= Textauszug =
Aber freylich ließ sich wider diesen Vorwurf die Einwendung machen, daß die Konzilien ja nur den Mönchen, nicht aber den Klöstern den Besitz des Eigenthums verboten haben, so wie das Sprichwort nur von Pfenningen, nicht aber von grossen Geldsummen rede; die Klöster dürfen sich also nur, gleich den Engländern, an den Buchstaben des Gesetzes halten, um ruhig und ungekränkt in dem Besitz ihrer Reichthümer fort zu leben, so wie das Sprichwort: der Mönch, der einen Pfenning hat, ist keinen Pfenning werth, unmöglich auf die braven Mönche gedeutet werden kann, die keine Pfenninge, sondern eine hübsche Goldbörse bey sich führen, und um Dukaten spielen.

Dann haben sich ja überhaupt die Zeiten geändert. Die von den Ordensstiftern vorgeschriebene Handarbeit hat sich nun in ein gemächlichers Leben verwandelt, und da sie ihr Brod nicht mehr im Schweiß ihres Angesichts verdienen, so ist es billig, daß sie von unserm Schweiß leben. Es ließ sich über diesen Punkt noch verschiedenes zu ihrer Entschuldigung sagen; aber wir würden die Kandidatenwerbung darüber aus dem Gesichte verlieren.

Nach dem Geld sollen sie bey ihren Kandidaten auf grosse Protektion gemerket haben, obwohl sie auch, um böse Nachrede zu vermeiden, zu Zeiten einen armen Teufel ohne Protektion und Geld in ihren Orden aufnahmen. 35

Die dritte und letzte Eigenschaft endlich, die an einem Kandidaten empfehlungswürdig war, soll Genie und grosser Verstand gewesen seyn, und so sollen sie, nebst dem Geld, dem Staat auch seine brauchbarsten und besten Köpfe entzogen haben; allein dieser Vorwurf scheint uns am wenigsten gegründet.

= Arbeitsauftrag =
Welche dritte und letzte Eigenschaft soll laut dem Textauszug einen Kandidaten empfehlenswert gemacht haben?

= Bereitgestellte Angaben =
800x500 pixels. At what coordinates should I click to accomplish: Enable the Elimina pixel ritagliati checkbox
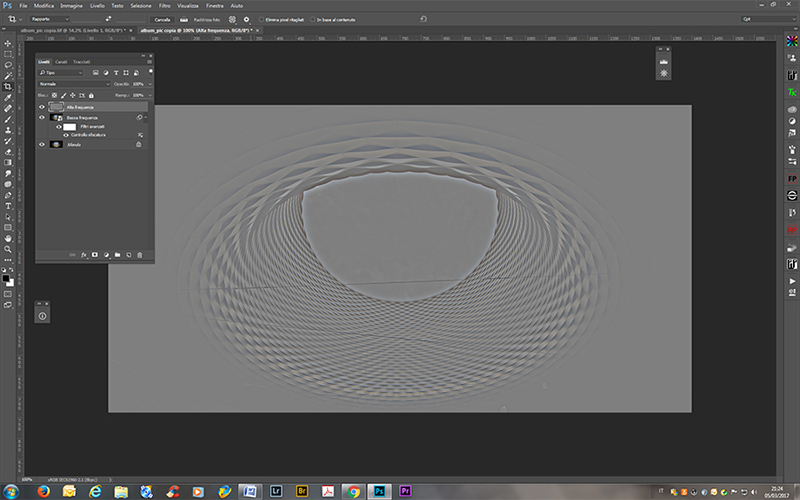coord(262,19)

= Lösung =
Genie und grosser Verstand.